What do these numbers really mean? More than just sections of the dreaded tax code, they're actually numbers that can boost your bottom line.
Your employer may let you participate in a 457 plan (deferred compensation plan) or a 403(b) plan (tax-deferred annuity or account), and you may also have heard of 401(k) plans. They're all special kinds of retirement savings plans that allow you to make automatic investments from your paycheck or from a bank account. But besides making regular saving easy, these plans give you something extra - a vacation from taxes!
Wait a While, Uncle Sam!
Pre-tax payroll deductions allow you to put money into your retirement savings before the government collects taxes on your salary. This means that you delay paying taxes on the money deducted from your paycheck. You'll have to pay taxes on the money eventually when you withdraw it during retirement. In the meantime, though, your savings can grow without being reduced by taxes.
What's the better answer?
Meet Michelle. She's 32 years old and has to pay 25 cents of every $1 of her paycheck in taxes to Uncle Sam. Her boss just gave her a raise, so she's decided to save $75 per month out of her take-home pay.

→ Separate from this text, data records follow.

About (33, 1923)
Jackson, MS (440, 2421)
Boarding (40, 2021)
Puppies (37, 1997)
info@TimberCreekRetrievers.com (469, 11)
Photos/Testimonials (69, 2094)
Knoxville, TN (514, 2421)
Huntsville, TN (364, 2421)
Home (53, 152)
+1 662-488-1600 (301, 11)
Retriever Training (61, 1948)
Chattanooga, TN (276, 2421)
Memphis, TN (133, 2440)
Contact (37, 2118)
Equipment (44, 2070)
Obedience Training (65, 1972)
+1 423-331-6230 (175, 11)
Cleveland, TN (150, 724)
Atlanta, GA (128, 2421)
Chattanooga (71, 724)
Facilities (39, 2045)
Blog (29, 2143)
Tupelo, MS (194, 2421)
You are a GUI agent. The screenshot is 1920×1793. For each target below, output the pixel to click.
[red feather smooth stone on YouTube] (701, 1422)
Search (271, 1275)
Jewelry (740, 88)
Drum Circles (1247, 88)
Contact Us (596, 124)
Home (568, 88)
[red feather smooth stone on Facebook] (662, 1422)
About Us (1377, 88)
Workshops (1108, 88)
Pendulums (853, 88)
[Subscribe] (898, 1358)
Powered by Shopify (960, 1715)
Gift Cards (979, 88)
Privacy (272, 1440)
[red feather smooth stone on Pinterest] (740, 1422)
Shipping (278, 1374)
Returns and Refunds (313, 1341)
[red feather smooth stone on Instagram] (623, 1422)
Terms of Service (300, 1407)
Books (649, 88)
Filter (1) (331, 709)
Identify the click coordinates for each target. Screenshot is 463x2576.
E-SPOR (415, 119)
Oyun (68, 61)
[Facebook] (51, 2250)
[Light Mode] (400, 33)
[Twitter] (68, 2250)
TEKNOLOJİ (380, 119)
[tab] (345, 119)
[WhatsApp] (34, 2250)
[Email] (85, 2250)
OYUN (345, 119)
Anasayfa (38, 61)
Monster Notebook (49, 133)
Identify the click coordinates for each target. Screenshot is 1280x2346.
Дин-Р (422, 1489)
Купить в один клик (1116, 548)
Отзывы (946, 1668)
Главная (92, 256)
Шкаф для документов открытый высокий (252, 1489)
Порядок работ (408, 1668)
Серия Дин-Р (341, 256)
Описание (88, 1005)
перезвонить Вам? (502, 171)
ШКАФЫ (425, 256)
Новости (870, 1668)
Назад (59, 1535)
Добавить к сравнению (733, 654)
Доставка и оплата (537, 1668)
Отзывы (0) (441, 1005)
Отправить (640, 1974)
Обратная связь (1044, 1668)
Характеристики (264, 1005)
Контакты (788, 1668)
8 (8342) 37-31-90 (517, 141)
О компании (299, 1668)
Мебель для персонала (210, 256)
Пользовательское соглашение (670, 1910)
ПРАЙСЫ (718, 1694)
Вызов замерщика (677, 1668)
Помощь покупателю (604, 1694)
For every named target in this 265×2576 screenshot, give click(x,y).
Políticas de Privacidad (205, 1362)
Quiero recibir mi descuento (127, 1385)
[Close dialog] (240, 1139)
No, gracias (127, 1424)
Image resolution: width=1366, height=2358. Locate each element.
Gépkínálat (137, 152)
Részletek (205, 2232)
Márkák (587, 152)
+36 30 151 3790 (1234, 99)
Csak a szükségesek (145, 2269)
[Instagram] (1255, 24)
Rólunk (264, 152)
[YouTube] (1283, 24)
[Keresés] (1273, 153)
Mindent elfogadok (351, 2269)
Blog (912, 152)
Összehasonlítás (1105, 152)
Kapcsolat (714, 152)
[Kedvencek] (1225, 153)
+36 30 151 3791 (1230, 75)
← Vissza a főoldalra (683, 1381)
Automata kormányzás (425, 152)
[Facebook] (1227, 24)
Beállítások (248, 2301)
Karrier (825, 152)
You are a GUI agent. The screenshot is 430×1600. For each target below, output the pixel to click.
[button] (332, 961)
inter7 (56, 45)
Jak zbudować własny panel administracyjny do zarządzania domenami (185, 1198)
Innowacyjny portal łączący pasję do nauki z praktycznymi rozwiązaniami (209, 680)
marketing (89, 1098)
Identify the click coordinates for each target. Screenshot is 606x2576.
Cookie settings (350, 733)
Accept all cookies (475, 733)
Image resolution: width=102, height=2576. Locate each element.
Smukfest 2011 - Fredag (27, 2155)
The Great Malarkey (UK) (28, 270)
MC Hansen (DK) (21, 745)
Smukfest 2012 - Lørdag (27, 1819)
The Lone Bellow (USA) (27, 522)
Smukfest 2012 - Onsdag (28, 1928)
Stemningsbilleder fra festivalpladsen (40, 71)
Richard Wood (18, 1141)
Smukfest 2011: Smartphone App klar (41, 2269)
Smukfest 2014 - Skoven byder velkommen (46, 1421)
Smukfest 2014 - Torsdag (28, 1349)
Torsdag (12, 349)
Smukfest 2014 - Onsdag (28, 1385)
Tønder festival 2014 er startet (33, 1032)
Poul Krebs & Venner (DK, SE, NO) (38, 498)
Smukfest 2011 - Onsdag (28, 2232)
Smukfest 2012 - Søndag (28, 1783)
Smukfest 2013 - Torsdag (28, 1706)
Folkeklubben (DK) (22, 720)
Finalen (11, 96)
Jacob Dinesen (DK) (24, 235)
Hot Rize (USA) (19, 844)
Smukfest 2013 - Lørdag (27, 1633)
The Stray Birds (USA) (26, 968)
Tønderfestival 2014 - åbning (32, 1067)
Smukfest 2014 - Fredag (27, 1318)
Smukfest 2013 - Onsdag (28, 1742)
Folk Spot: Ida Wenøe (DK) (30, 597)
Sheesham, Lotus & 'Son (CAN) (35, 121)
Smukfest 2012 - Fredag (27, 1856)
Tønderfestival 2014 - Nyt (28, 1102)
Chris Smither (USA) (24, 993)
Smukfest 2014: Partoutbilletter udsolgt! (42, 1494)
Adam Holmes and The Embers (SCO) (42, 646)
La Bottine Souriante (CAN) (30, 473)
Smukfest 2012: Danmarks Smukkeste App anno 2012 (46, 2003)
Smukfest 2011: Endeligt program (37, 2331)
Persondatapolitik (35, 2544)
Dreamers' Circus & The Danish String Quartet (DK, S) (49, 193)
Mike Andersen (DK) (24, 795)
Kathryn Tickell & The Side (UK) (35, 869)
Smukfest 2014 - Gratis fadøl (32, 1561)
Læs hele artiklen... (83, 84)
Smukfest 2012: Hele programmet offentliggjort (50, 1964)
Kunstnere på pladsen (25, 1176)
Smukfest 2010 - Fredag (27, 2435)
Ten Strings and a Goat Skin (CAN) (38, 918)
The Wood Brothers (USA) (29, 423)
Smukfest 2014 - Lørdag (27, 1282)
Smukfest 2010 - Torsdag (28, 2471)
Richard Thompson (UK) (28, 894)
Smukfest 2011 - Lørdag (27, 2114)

(After-tax saving) If she puts $75 in a regular taxable account paying 8% interest per year, she would pay taxes on her interest earnings each year. After 30 years, Michelle would have $75,339 as a nest egg.
(Pre-tax saving) If Michelle can afford to save $75 out of her already-taxed take-home pay, she can afford to have $100 taken out of her monthly paycheck before tax and put directly into her 457 account, which is tax deferred. The $25 difference is the tax she would have paid on the $100 if it hadn't been taken out of her paycheck before taxes. She would not pay taxes until she withdrew the money from the 457 program. If she contributed $100 a month, after retiring in 30 years, Michelle could withdraw her money and have $111,777 as a nest egg, even after paying taxes.